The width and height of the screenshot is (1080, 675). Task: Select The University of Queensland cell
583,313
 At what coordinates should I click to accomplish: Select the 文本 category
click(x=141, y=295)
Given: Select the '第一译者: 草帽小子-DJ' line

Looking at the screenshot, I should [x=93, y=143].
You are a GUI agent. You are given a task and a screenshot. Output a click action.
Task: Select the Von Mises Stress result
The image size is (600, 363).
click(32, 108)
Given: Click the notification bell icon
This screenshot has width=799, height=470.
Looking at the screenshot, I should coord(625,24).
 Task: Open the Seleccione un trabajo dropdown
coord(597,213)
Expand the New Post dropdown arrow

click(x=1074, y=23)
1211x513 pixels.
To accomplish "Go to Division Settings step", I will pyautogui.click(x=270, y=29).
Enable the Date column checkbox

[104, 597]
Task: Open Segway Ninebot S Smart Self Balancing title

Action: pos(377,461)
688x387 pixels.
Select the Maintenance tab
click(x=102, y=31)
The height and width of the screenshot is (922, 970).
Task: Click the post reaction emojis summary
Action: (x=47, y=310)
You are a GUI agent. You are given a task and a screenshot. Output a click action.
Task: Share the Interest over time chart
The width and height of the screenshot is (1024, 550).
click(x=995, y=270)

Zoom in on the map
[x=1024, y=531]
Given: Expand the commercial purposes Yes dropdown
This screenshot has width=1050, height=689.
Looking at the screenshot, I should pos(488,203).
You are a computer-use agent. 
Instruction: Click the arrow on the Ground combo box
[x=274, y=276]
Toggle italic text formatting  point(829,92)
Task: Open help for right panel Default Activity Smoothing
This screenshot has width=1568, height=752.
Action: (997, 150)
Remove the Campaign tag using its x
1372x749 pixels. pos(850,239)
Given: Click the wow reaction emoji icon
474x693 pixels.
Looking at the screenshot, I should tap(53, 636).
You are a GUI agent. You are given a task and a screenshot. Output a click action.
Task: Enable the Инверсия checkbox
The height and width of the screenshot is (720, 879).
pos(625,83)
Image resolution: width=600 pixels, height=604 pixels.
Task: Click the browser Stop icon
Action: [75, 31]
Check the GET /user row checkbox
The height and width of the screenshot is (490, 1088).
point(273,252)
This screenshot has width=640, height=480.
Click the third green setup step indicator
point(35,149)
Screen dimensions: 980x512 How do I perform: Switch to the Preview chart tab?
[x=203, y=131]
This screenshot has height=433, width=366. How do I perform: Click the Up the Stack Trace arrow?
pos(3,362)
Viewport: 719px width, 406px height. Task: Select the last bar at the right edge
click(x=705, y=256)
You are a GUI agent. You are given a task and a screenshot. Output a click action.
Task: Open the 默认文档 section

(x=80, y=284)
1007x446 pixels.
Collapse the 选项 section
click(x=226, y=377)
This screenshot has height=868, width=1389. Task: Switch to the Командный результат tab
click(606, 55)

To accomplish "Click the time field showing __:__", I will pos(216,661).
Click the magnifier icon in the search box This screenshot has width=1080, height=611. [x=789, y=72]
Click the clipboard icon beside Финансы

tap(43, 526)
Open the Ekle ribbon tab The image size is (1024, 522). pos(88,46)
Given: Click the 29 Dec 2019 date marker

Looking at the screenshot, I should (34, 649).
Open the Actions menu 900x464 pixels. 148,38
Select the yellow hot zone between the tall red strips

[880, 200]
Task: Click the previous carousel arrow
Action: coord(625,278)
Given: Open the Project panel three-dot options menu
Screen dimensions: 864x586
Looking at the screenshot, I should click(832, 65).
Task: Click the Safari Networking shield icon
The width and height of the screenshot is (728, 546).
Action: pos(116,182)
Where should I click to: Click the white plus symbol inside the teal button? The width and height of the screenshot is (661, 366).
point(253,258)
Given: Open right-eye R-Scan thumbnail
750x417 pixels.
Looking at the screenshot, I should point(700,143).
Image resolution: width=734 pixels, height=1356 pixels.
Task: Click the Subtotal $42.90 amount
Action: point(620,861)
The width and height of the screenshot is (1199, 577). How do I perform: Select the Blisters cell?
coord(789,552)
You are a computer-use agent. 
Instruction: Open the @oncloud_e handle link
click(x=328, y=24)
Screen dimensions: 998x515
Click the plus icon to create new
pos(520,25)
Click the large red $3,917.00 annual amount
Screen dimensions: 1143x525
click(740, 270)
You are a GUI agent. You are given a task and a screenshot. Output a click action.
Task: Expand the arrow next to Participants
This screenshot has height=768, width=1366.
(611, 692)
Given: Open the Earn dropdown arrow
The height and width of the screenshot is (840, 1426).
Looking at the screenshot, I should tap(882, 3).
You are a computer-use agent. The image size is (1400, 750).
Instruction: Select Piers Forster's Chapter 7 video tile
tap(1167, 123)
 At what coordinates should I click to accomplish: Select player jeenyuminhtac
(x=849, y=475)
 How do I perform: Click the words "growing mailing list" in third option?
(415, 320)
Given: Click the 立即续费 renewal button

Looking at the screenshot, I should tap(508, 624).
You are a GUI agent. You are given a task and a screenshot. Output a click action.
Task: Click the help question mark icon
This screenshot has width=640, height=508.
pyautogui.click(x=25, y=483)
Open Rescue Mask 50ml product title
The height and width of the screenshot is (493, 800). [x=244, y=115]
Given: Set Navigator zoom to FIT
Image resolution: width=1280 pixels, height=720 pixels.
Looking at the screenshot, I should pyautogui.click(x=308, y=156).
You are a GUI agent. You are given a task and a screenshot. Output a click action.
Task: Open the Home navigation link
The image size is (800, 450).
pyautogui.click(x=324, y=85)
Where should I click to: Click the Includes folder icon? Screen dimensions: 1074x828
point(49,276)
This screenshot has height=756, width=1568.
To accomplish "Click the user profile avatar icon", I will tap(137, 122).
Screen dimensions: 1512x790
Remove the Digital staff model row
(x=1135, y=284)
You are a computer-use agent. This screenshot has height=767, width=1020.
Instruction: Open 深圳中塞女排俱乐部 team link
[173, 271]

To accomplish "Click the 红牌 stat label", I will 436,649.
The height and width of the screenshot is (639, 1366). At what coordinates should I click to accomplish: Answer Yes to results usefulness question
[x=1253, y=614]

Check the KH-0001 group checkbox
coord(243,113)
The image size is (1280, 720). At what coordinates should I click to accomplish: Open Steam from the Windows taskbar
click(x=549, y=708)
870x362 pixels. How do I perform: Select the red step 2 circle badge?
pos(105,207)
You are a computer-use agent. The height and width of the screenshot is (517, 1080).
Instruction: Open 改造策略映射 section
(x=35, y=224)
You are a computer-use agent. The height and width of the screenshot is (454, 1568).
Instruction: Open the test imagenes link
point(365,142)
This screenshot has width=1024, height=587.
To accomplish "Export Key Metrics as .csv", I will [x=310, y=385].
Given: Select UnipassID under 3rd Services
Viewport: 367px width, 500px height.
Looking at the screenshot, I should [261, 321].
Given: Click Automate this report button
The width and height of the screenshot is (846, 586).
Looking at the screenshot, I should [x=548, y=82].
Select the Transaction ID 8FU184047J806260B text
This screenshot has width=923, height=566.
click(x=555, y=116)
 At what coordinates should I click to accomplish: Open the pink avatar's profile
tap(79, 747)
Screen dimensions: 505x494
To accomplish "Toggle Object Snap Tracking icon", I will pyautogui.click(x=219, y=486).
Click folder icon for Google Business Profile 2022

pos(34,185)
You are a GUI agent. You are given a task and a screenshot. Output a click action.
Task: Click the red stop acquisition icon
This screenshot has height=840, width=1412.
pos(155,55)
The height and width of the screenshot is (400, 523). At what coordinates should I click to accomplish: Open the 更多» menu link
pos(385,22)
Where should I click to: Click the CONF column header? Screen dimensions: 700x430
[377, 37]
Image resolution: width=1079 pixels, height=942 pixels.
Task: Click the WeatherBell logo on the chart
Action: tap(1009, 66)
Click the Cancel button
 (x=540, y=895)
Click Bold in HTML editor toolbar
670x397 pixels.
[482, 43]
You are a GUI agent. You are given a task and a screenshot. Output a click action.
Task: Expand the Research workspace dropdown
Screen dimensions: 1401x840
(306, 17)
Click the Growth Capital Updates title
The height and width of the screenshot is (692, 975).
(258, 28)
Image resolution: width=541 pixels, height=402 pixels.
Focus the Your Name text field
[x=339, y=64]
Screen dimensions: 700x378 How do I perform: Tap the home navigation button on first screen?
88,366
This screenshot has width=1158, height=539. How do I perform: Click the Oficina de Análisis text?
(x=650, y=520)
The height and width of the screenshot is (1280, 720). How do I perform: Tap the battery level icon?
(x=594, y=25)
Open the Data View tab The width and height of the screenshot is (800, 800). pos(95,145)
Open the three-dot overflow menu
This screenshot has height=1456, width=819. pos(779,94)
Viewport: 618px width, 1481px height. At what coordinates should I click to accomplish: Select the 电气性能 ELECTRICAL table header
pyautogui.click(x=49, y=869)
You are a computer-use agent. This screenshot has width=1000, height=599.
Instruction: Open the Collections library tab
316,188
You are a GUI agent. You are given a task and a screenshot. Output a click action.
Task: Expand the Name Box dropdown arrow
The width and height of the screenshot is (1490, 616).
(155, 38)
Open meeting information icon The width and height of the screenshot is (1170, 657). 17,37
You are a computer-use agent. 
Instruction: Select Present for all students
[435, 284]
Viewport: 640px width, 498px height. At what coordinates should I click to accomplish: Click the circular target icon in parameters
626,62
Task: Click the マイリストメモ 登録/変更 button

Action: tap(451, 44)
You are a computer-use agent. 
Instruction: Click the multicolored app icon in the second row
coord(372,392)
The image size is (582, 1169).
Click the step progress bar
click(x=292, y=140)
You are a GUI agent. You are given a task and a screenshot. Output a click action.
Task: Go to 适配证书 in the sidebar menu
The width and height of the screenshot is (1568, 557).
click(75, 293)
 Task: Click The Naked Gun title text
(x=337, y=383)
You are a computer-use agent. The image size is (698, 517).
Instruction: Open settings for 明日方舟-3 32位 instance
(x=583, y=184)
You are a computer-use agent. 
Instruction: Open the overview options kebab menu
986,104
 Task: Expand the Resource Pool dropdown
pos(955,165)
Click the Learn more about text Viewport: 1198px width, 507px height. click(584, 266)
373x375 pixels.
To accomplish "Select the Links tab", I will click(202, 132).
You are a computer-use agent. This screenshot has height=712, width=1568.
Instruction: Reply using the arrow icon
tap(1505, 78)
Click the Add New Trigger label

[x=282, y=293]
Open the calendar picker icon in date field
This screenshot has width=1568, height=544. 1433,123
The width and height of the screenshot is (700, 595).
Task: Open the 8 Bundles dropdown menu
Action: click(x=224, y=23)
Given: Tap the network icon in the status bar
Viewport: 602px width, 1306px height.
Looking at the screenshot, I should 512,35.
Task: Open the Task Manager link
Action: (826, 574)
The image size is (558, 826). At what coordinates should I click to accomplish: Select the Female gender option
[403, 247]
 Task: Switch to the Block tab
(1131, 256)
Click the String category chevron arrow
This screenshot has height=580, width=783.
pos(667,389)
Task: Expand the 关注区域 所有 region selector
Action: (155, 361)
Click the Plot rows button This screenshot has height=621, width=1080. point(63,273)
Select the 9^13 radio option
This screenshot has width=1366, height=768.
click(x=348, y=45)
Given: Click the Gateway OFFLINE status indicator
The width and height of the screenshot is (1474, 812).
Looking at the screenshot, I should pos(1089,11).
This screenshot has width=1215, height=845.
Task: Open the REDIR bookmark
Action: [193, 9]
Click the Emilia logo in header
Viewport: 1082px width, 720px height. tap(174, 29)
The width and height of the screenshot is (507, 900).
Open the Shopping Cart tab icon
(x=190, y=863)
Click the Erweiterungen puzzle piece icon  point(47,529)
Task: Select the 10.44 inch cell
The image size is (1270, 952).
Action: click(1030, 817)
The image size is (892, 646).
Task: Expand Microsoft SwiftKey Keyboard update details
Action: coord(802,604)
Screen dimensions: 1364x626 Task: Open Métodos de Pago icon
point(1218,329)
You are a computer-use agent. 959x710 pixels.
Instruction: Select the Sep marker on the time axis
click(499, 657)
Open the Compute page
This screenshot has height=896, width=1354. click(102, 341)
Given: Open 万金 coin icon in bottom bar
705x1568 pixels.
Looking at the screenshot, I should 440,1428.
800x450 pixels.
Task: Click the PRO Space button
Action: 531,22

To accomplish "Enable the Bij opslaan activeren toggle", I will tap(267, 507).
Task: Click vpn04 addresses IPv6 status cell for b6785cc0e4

________

Reproduce verbatim the lines above, from the line with "You are a computer-use agent. The image size is (1400, 750)." through the line with "Given: Set Navigator zoom to FIT".

You are a computer-use agent. The image size is (1400, 750).
Instruction: Select Piers Forster's Chapter 7 video tile
tap(1167, 123)
 At what coordinates should I click to accomplish: Select player jeenyuminhtac
(x=849, y=475)
 How do I perform: Click the words "growing mailing list" in third option?
(415, 320)
Given: Click the 立即续费 renewal button

Looking at the screenshot, I should tap(508, 624).
You are a GUI agent. You are given a task and a screenshot. Output a click action.
Task: Click the help question mark icon
This screenshot has width=640, height=508.
pyautogui.click(x=25, y=483)
Open Rescue Mask 50ml product title
The height and width of the screenshot is (493, 800). [x=244, y=115]
Given: Set Navigator zoom to FIT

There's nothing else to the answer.